There was the consideration of why Mr Partridge was not with the other passengers to being with. The inquiry heard that he might have been one who had got off a train and chose instead to linger on the platform and ‘inspect the line’ – such things being quite common because this was a new railway and people were enthralled by it.
The only image I could find showing the CSLR lifts in 1890. Location not known. The accuracy leaves a little to be desired especially the very open aspect of the lift shaft at street level. For all one knows this might be a drawing showing work at an uncompleted lift shaft. One of the CSLR’s emergency staircases can be seen slightly further down.
One clear matter that evidently came out of the inquest was the station staff had a habit of signalling its lifts to begin a journey just before the doors had been fully closed. No doubt this was one of those time savers the CSLR employed in order to deal with the huge numbers of passengers using its railway.
The newspapers however revealed there had been an earlier accident some weeks prior also at the Oval, a minor one thankfully, where due to a similar sort of circumstances (again this being a full lift and the doors being closed before it began its ascent) the passenger in question, a woman, suffered nothing more than crushed fingers which needed immediate attention by a surgeon. It was evident the CSLR were somewhat in the habit of hurrying passengers to and from its trains and lifts in order to try and keep the platforms and passageways clear for the next train or lift to arrive. After all the most intense service frequency during busy periods was every three minutes.
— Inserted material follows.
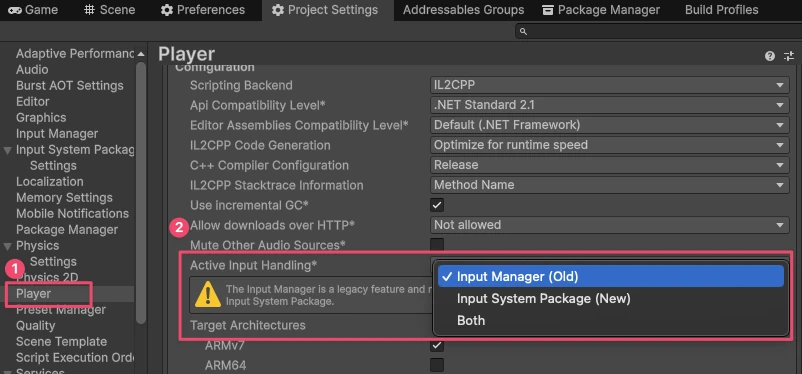Click the Package Manager tab icon

click(x=548, y=10)
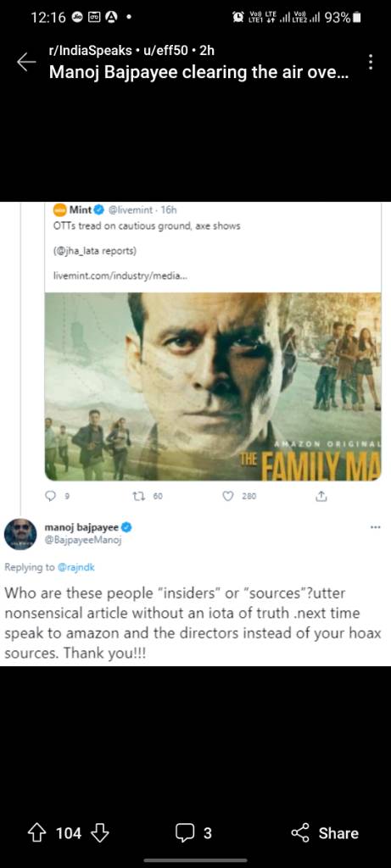
Task: Expand the truncated post title
Action: point(198,72)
The CSLR was advised that it should be policy in future to ‘discontinue the unnecessary hurrying…’ This was of course also tied to the act of hurrying the lift up by signalling for it to begin its journey while its gates were not yet fully closed.
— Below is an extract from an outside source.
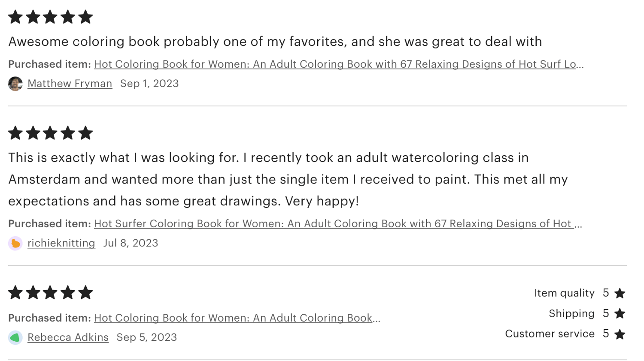Click the Amsterdam watercoloring review text

point(288,179)
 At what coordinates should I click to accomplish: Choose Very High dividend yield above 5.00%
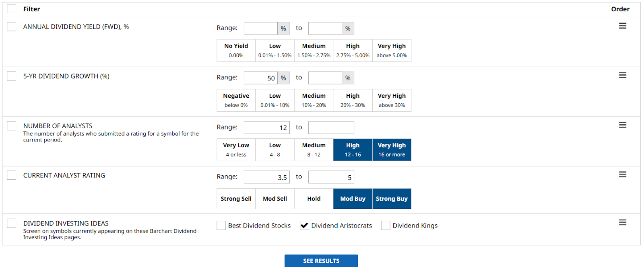tap(392, 50)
The inquiry recommended that in future the lift doors always be fully closed before the signal to put it in motion was given. The solicitor representing the CSLR said the company fully sympathised with the deceased relatives and it would heed the given recommendations.
In terms of communication between the platform staff and the liftman, it was not until 1897 when the first inter-communication devices began to be employed. Thus at the time of of the CSLR accident the signal was given by either hand or by means of a bell.
As we saw earlier, the CSLR claimed its lifts were absolutely safe and had never suffered any sort of accident! Source: The Electrician 1895.
There were a fair number of other instances of extremely severe lift accidents on the CSLR including one where the lift in question fell a considerable distance and was smashed up completely.
**Names cited in the 1891 incident may not be correct as there were variations in the different newspapers.